La risposta l’ho trovata in un saggio di Mary Beard, docente classicista di Cambridge, sul rapporto tra le donne e il potere. Stando a quanto analizzato dalla Beard, la colpa più imperdonabile di Laura Boldrini consiste esattamente nel fatto di essere donna e di fare politica, poiché la politica è storicamente un terreno strutturato su codici univocamente maschili. La colpa più imperdonabile di Laura Boldrini è di stare sulle proprie gambe e di esprimere le proprie idee, di non presentarsi come una personalità derivata, di non essere, in altri termini, la moglie, la figlia, la sorella, l’amante, la protetta di qualcuno, bensì di essere donna in quanto tale, capace di esprimere opinioni.

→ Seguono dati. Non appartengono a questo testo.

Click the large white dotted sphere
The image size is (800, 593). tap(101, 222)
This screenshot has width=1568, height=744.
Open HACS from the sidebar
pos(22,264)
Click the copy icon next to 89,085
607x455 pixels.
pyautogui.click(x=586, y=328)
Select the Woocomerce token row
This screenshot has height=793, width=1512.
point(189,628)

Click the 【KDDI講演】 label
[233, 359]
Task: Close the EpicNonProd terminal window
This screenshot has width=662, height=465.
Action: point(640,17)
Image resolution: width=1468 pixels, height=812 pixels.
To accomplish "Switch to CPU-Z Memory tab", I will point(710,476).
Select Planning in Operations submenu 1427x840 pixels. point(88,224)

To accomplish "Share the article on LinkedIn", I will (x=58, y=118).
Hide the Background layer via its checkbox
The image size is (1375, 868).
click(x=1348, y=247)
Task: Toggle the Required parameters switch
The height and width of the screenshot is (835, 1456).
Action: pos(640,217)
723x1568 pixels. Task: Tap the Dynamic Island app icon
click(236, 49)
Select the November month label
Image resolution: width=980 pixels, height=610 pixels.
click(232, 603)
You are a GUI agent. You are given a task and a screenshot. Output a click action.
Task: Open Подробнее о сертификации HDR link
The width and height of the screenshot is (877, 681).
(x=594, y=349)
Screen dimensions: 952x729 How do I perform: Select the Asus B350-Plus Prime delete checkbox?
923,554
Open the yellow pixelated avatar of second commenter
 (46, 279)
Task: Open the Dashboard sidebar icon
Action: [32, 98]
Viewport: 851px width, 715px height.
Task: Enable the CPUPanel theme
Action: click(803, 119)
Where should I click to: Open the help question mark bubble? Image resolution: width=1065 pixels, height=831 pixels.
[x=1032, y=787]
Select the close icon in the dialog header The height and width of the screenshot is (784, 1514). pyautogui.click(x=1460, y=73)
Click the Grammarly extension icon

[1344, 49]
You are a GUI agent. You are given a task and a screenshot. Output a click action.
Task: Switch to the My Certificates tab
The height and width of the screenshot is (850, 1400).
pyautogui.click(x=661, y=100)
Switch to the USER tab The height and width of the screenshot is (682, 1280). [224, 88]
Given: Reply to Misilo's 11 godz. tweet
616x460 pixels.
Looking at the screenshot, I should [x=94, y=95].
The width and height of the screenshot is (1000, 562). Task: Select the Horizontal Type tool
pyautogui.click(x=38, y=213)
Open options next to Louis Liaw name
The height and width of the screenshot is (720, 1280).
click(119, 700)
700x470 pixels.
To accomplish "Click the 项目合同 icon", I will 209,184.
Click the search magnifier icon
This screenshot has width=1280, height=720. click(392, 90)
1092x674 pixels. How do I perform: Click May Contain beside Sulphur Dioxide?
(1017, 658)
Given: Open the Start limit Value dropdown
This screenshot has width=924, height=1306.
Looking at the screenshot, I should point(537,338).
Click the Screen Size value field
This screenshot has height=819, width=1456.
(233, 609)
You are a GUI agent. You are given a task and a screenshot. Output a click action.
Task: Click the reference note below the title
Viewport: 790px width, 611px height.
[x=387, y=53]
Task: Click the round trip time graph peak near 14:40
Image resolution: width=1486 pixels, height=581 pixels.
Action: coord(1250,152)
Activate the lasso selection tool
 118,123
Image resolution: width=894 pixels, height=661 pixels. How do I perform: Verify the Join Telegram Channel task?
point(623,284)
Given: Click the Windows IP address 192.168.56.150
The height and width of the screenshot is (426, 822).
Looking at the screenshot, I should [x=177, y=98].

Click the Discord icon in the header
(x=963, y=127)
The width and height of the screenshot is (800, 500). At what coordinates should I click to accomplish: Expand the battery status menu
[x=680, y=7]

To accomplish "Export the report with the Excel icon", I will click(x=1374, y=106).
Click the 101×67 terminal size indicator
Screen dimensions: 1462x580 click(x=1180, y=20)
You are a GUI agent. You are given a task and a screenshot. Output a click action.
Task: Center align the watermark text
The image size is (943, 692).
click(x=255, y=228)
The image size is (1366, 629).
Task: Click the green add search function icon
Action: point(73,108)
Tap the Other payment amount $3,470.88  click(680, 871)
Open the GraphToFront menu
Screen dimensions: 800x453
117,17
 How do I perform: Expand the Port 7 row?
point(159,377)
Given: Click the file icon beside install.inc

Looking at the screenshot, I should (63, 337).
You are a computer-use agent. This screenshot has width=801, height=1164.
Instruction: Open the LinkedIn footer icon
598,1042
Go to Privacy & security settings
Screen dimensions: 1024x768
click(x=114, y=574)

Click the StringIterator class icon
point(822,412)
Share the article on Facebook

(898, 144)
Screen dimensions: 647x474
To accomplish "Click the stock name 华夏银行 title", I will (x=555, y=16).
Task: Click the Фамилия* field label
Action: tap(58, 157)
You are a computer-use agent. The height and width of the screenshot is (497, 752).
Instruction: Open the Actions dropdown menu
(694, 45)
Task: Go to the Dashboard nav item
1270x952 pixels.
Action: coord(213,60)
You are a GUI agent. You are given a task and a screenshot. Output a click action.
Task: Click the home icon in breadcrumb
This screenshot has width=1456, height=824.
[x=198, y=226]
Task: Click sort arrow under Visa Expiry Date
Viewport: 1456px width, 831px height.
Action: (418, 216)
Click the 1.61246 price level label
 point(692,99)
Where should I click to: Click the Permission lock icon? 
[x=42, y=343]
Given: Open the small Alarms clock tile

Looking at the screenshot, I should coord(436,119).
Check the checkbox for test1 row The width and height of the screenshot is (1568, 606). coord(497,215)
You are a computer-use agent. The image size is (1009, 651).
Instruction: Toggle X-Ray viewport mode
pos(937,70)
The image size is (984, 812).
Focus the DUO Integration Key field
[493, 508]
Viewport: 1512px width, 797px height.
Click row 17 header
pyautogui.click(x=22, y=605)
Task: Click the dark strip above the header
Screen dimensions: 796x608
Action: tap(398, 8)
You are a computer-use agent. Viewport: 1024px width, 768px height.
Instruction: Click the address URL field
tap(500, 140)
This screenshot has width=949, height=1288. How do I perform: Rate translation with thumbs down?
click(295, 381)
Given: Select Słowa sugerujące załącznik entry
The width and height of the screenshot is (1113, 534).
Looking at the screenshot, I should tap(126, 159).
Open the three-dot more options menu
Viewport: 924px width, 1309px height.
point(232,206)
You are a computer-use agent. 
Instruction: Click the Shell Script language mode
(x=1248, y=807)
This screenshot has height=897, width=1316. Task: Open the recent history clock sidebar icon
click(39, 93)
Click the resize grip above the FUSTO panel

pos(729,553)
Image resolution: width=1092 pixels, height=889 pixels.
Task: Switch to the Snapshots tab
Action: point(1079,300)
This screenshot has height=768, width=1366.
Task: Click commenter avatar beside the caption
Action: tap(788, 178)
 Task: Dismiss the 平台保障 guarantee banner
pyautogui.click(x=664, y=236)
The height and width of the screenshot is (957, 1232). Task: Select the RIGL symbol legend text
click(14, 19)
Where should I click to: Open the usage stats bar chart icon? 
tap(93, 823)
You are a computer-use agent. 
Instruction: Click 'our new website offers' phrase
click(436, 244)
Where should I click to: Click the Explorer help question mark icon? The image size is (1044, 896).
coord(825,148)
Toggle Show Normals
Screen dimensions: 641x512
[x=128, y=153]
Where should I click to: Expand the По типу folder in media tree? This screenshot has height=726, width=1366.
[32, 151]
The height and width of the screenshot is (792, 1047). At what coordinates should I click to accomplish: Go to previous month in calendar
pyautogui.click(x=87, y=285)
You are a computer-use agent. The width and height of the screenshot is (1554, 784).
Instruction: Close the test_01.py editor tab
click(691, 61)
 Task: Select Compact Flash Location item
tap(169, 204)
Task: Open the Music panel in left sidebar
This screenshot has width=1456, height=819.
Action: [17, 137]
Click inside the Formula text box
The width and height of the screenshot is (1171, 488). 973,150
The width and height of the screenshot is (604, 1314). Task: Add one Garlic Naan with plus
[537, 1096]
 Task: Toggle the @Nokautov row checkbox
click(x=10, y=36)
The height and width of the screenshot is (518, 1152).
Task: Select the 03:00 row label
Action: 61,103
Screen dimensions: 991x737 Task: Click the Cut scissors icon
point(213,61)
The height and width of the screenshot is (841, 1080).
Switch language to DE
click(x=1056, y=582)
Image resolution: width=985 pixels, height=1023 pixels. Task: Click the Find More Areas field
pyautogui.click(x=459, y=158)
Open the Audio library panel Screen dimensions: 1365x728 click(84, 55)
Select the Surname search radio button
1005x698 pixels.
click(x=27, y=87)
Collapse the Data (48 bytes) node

A pensarci, è un trattamento riservato a tutte le donne che osano far valere la propria voce nel dibattito politico, non nel ruolo di gradevoli decorazioni di una leadership virile – del genere Boschi, Moretti, Madia e tutte le varie igieniste/ballerine/vallette del berlusconismo che comunque non sono certo state immuni alle più becere attenzioni sessiste – ma in quello di protagoniste pensanti.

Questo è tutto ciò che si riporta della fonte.